The authorities by reinstalling the statue in front of the annex building has ‘toyed with the nation’s religious beliefs and sentiments’, said Shah Ahmad Shafi, who heads the Qawmi madrasa-based organisation.
The statue of Lady Justice, a symbol of the judiciary’s moral integrity with its blindfold, sword and scales, was removed from near the top court’s entrance on Thursday night.
The move sparked protests in Dhaka over the growing influence of the extremist group on the government. Islamist groups took out processions on Friday to thank Prime Minister Sheikh Hasina for the statue’s removal.

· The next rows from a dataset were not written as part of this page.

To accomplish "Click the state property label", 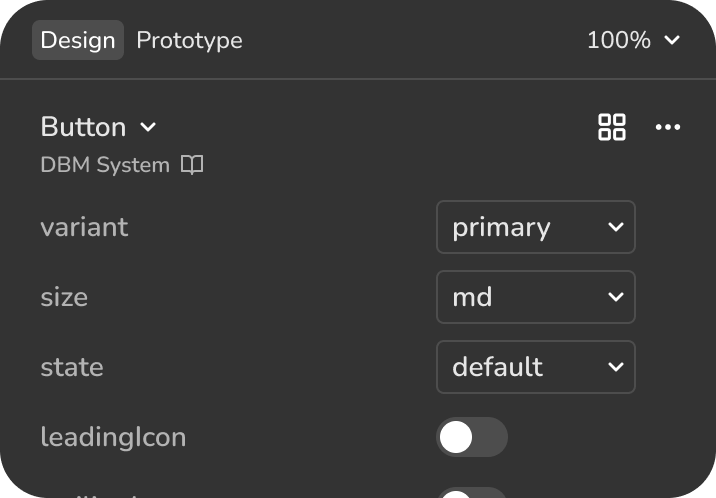I will coord(72,367).
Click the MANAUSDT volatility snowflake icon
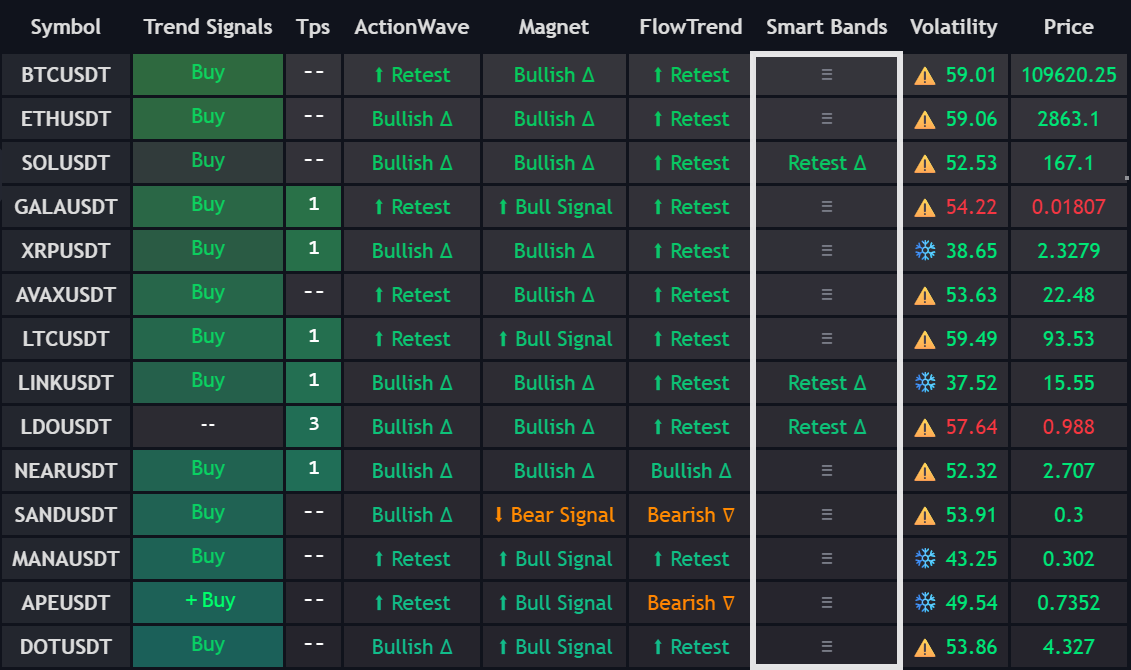 coord(925,559)
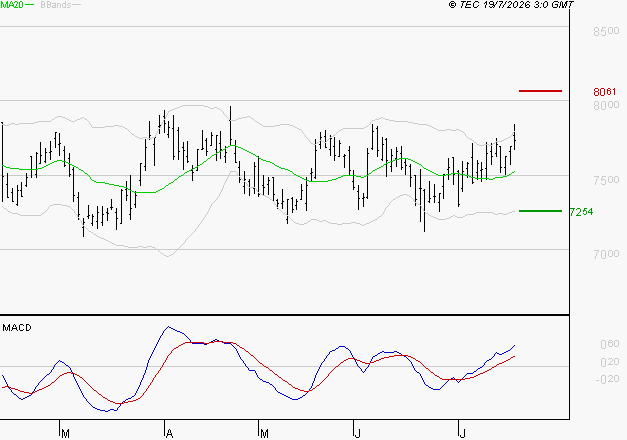Image resolution: width=627 pixels, height=440 pixels.
Task: Click the second M month marker
Action: coord(264,434)
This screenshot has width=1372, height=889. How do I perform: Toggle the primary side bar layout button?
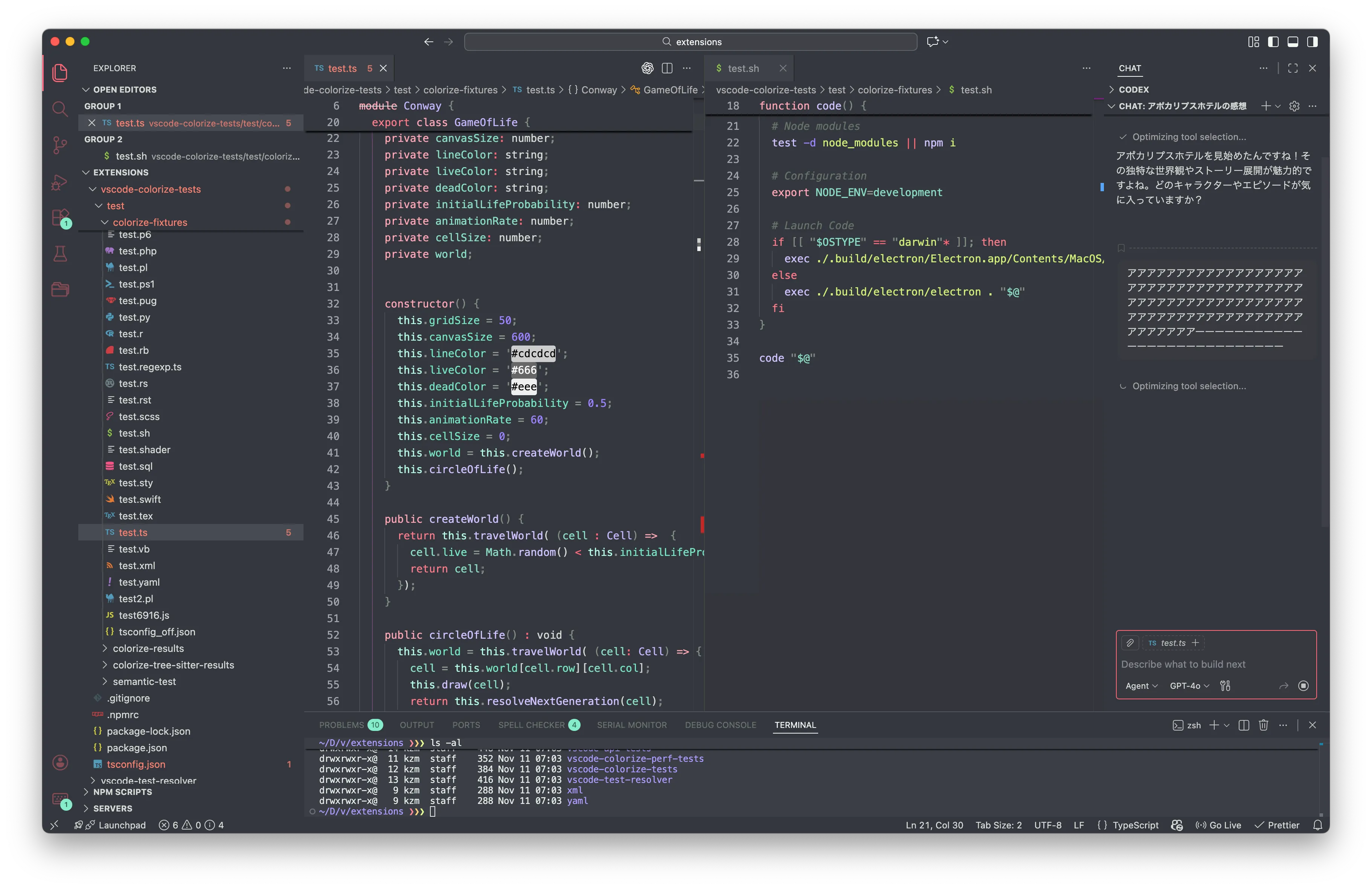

“Just when the nation’s people were getting ready to start the holy month of Ramadan, we learned that the statue was put back in front of the Supreme Court’s annex building,” Shafi said in a statement on Sunday.
The news, he claimed, has surprised and shocked the group.
“The statue of the Greek goddess has to go. The statue, placed there against the wishes of the people, cannot have a place in Bangladesh.”
After the statue created by sculptor Mrinal Haque was placed at the top court last year, Hifazat threatened to cripple Dhaka with another rally that calls to mind mass marches and sit-ins that paralysed Motijheel in 2013.
Then their demand found an ally in Hasina, who while hosting Hifazat leaders at her official residence Ganabhaban, said she too disliked the statue.
She had defended her stance saying the statue was ‘half-Bengali and half-Greek’ as it was clad in a sari and installed next to the Eidgah where Muslim worshippers congregate for prayers at least twice a year.
The Hifazat chief said the government has relocated the statue by “paying no heed to the wishes of the people”.
Meanwhile, sculptor Haque, apparently unhappy with the new location, said it was the same as not displaying it because no-one except the court’s people can see it now.